Ferriman-Gallwey hirsutism scoring system. Each of the 9 body areas most sensitive to androgen is assigned a score from 0 (no hair) to 4 (frankly virile), and these separate scores are summed to provide a hormonal hirsutism score. Generalized hirsutism (score ≥8) is abnormal in the general US and UK populations, whereas locally excessive hair growth (score <8) is a common normal variant. The normal score is lower in Asian populations and higher in Mediterranean populations. Reproduced with permission from Martin KA, Chang RJ, Ehrmann DA, Ibanez L, Lobo RA, Rosenfield RL, et al. Evaluation and treatment of hirsutism in premenopausal women: An Endocrine Society Clinical Practice Guideline. J Clin Endocrin Metab. 2008;93:1105–1120.

FIGURE 4

Upper lip hirsutism scores(Ferriman-Gallwey) in adolescents and adults. Data in relation to menarcheal stage from Lucky et al; data in relation to age from Ferriman and Gallwey. Young adult FG scores are normally achieved 2 years after menarche.

FIGURE 5

Free testosterone plasma levels in normal postmenarcheal adolescent and adult female volunteers with normal ovarian morphology (V-NOM) compared with those with polycystic ovary morphology (V-PCOM) and PCOS. V-NOM and V-PCOM were healthy eumenorrheic females with no clinical signs of androgen excess. Data on these subjects were previously reported, but PCOM in adolescents has been redefined here as mean ovarian volume >12.0 mL, consistent with current consensus. Adolescents (Adol), 1 year postmenarcheal to 17.9 years of age, were similar to 18- to 39-year-old adults in each group.

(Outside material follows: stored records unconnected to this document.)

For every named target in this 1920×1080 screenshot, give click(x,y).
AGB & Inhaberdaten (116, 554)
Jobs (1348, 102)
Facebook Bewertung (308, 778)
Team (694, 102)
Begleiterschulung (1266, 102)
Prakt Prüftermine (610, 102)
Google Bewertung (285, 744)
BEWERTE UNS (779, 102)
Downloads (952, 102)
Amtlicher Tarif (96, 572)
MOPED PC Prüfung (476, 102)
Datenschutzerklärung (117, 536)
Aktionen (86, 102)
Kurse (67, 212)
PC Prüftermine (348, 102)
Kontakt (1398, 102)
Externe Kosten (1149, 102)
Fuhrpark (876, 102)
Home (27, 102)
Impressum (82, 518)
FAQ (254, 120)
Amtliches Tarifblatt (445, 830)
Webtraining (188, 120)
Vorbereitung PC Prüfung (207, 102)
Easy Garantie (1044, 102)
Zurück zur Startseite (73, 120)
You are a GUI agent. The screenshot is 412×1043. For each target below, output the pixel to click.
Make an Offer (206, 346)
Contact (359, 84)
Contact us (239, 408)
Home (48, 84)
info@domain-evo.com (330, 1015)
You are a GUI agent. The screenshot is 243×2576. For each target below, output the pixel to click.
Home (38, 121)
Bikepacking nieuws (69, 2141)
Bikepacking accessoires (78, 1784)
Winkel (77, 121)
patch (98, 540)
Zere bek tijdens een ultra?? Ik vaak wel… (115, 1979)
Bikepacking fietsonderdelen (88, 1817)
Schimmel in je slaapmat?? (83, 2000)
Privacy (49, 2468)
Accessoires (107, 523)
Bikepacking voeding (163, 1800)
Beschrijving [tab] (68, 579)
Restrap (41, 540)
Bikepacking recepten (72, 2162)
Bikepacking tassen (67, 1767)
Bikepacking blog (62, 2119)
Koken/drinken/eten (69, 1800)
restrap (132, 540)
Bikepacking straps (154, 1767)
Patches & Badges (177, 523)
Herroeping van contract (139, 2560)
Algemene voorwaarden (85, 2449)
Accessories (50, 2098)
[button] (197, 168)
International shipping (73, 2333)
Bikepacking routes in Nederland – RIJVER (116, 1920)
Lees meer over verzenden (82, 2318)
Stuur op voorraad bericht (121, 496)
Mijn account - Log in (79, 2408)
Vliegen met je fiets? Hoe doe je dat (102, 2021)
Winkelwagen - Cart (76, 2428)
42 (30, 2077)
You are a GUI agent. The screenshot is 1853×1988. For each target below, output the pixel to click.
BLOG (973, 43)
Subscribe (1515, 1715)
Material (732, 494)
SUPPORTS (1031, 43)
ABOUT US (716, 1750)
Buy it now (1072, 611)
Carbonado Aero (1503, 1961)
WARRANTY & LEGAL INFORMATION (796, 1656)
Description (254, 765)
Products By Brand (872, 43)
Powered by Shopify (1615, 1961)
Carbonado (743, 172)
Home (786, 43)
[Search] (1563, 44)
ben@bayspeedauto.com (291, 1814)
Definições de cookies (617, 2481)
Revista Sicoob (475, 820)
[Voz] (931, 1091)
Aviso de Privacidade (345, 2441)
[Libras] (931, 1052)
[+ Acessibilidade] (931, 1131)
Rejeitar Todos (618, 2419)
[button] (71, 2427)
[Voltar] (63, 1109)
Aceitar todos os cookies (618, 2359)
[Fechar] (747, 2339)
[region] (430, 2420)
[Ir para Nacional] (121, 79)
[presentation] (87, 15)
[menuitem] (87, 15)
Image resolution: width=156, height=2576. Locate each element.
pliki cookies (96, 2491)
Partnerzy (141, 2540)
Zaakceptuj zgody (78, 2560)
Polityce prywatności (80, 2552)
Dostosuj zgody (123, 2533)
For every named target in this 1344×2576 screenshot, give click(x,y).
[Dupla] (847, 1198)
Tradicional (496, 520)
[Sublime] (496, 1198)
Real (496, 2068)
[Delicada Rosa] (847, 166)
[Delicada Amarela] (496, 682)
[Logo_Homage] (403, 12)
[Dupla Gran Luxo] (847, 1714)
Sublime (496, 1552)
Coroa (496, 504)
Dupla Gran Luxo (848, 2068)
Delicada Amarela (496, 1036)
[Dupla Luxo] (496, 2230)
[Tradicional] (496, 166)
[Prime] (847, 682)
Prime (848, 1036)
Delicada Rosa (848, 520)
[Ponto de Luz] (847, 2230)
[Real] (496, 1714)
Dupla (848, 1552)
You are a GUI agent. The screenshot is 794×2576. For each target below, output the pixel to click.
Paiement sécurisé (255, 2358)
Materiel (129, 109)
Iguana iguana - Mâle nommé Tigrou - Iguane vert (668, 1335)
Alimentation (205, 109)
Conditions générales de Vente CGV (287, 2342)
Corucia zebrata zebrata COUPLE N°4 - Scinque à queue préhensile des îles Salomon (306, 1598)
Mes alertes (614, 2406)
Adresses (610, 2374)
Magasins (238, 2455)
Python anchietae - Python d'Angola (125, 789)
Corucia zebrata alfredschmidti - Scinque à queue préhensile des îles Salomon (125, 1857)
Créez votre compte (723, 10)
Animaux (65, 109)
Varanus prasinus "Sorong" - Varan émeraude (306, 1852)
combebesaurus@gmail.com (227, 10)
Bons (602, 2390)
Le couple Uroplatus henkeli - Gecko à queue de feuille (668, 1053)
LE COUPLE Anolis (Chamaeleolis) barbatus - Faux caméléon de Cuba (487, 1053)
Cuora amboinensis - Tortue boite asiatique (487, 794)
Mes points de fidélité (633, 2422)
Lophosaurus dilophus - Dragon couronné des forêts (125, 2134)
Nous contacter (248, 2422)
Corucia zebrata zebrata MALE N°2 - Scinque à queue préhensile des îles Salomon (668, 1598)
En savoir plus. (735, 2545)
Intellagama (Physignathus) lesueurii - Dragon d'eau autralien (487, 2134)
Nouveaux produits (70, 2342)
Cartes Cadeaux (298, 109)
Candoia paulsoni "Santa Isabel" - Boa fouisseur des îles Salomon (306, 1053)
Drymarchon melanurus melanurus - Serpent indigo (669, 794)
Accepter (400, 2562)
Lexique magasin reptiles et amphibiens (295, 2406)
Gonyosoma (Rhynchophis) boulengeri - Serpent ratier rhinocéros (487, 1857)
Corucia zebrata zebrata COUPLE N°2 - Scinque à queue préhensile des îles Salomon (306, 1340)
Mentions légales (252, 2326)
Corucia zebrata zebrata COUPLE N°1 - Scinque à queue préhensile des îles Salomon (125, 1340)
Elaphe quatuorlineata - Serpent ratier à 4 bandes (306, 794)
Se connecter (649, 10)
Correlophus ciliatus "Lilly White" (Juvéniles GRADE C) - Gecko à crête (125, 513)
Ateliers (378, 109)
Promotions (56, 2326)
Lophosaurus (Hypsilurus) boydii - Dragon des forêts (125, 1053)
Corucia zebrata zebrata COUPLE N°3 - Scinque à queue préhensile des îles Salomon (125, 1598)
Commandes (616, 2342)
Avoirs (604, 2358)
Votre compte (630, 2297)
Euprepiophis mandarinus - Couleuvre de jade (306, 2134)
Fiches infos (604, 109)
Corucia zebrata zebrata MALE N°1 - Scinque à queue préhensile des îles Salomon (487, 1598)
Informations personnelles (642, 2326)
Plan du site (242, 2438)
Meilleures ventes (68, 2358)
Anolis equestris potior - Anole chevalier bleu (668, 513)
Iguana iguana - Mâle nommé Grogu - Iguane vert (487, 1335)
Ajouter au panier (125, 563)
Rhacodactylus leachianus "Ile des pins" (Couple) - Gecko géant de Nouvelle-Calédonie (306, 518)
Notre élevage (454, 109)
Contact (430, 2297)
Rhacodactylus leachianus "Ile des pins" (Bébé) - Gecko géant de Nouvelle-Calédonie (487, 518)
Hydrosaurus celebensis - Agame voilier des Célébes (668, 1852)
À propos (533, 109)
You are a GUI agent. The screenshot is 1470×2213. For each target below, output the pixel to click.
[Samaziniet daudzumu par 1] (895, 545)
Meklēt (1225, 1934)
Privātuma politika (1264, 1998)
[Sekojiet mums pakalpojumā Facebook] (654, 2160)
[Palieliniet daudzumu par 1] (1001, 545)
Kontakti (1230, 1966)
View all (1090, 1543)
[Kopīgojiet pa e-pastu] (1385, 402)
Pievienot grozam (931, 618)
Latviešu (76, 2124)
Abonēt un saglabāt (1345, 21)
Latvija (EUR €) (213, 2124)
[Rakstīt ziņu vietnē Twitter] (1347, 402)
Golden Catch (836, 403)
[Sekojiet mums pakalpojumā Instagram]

The free testosterone upper limit reference range (dotted line = 97th percentile = 9.3 pg/mL) was based on pooled adolescent and adult V-NOM, after excluding 1 outlier whose level was >3.0 SD from the mean of the entire group. V-PCOM had significantly higher free testosterone than pooled V-NOM (P = .03). Elevated levels were found in 2 of 6 adolescent and 4 of 30 adult volunteers with PCOM. To convert to pmol/L, multiply free testosterone by 3.47.

FIGURE 6

Ovarian androgenic function test results in normal postmenarcheal adolescent and adult female volunteers with normal ovarian morphology compared with those with polycystic ovary morphology and PCOS. Same groups as in Fig. 5. Adolescents (Adol) were similar to adults in each group. Dexamethasone 0.25 mg/m² orally was administered at 12 pm, and testosterone was measured 4 hours later (4 pm). This was followed shortly by administration of leuprolide acetate 10 μg/kg subcutaneously; 17-hydroxyprogesterone was sampled 20 to 24 hours later, 4 hours after a repeat 12 pm dexamethasone dose. Elevated total testosterone (>26 ng/dL) in response to a short dexamethasone androgen-suppression test (SDAST) or elevated 17-hydroxyprogesterone (>152 ng/dL) in response to a postdexamethasone gonadotropin-releasing hormone agonist (GnRHag) test indicate functional ovarian hyperandrogenism with 95% specificity and 68% concordance. Among the 93 PCOS patients, SDAST was abnormal in 85% (73% with abnormal GnRHag test), GnRHag test in 66% (92.5% with abnormal SDAST), and one or the other in 91%. Among volunteers with PCOM, 4 of 6 adolescents and 8 of 30 adults, including all with baseline elevation of free testosterone, had either an abnormal SDAST or GnRHag test result that is in the lower PCOS range. To convert to nanomole per liter, multiply total testosterone by 0.347 and 17-hydroxyprogesterone by 0.0303.